What you have to do: Copy exactly the lines of the material below that fall between the line with "Task: Click Sleeve Length value 60 for size M" and the line with "The height and", both of those lines included; pictures stay out.

Input data:
☆ ☆ ☆ ☆
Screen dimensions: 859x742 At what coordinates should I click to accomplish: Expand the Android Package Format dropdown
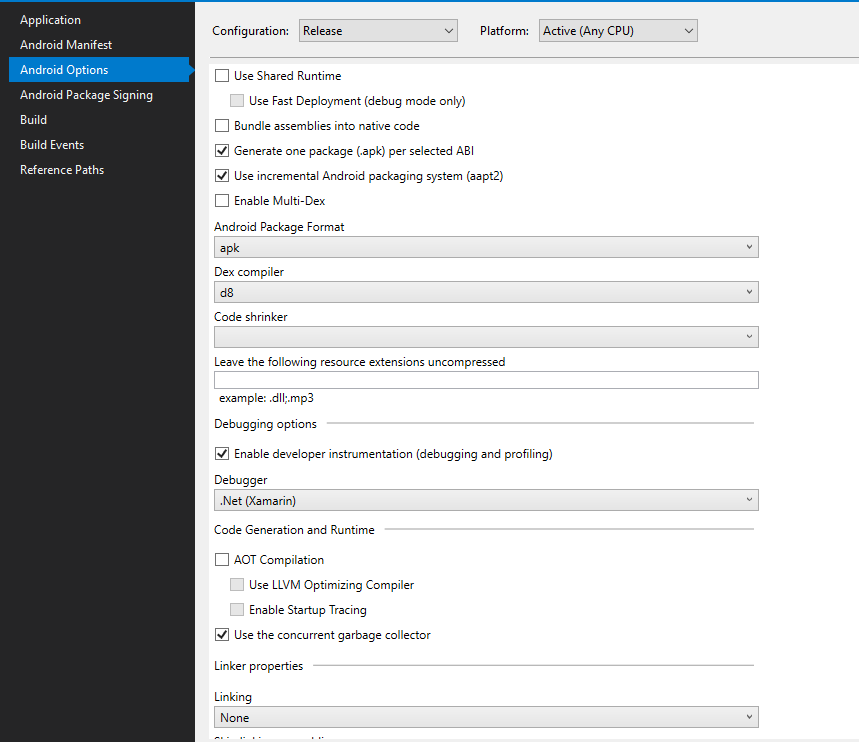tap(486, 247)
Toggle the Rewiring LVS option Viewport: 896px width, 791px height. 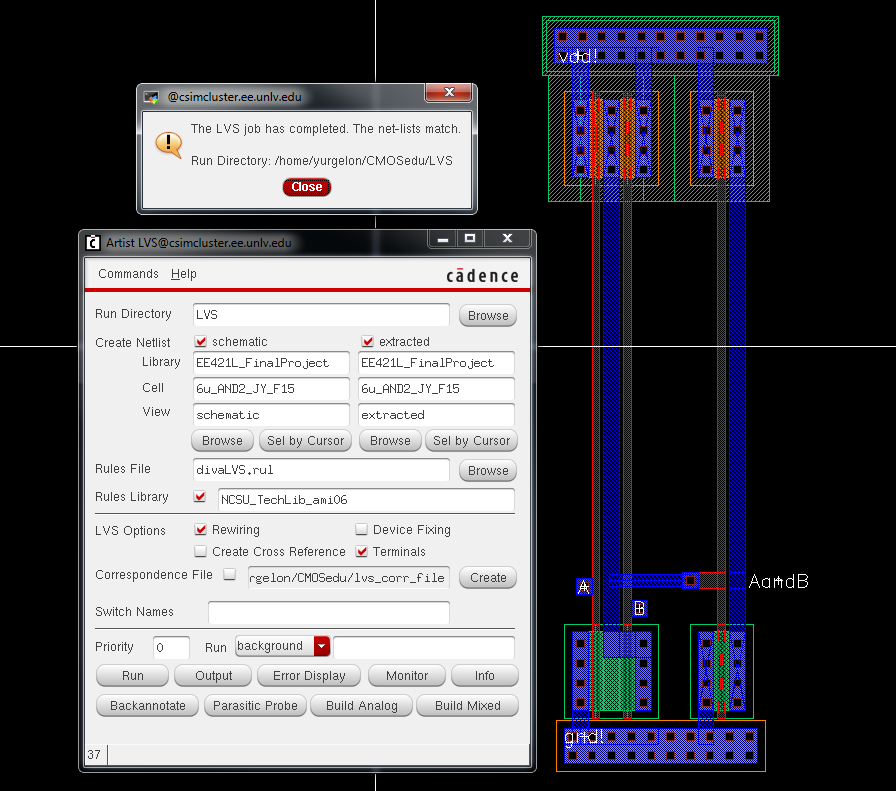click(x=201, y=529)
☆ ☆ ☆ ☆
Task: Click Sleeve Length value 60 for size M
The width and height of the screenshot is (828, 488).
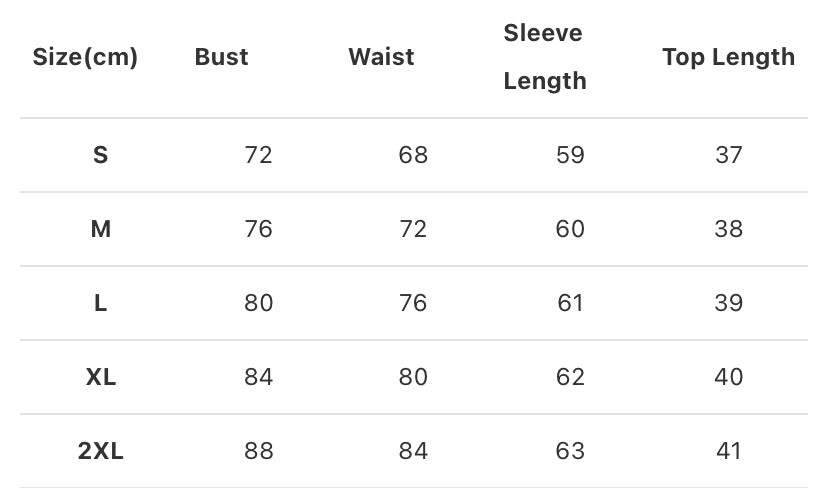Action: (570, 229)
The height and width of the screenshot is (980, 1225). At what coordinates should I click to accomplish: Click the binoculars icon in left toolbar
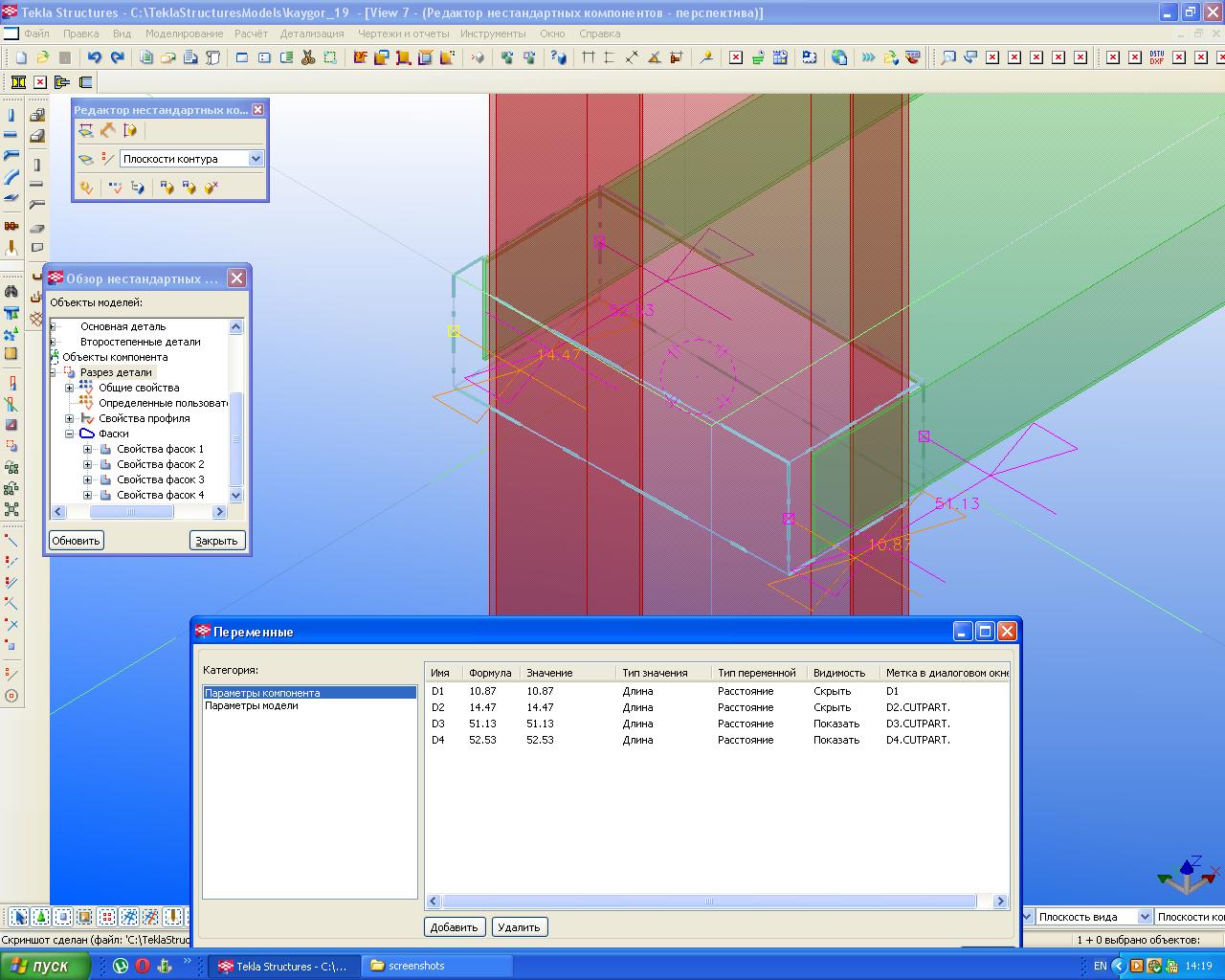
☆ ☆ ☆ ☆
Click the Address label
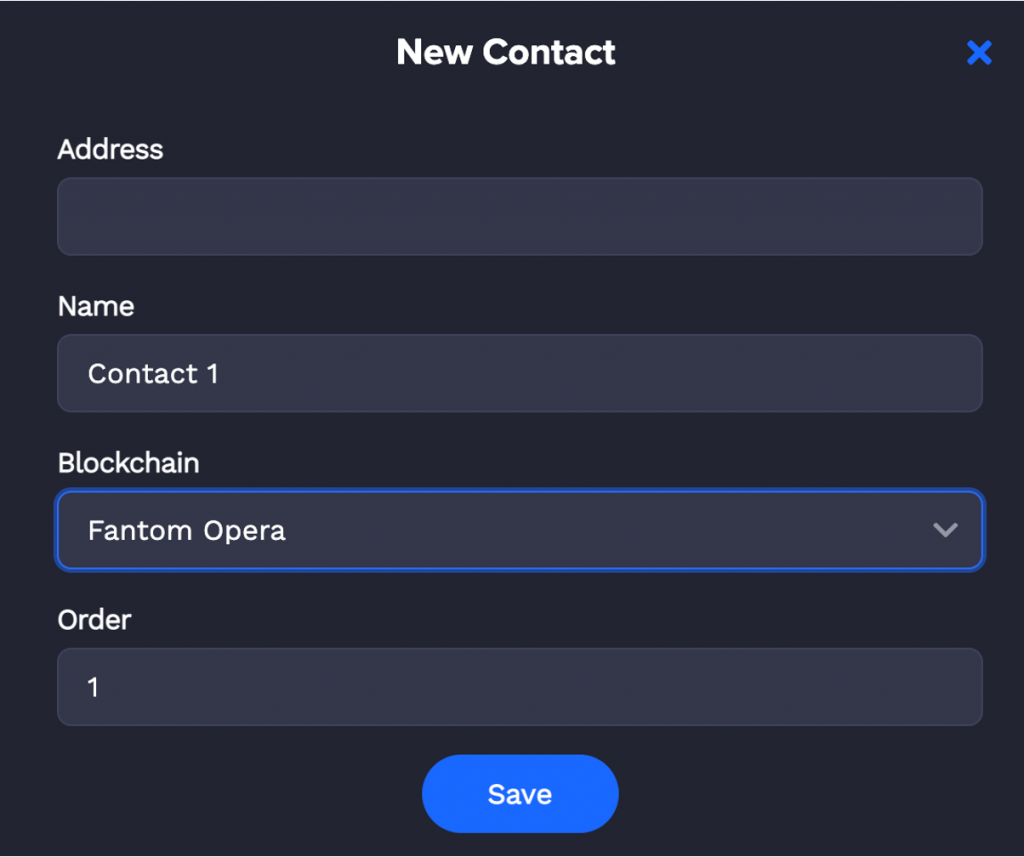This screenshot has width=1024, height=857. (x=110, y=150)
☆ ☆ ☆ ☆
Task output:
Task: Click Sleeve Length value 60 for size M
The width and height of the screenshot is (828, 488).
Action: (570, 229)
The height and width of the screenshot is (980, 1225). At what coordinates should I click to accomplish: Click the binoculars icon in left toolbar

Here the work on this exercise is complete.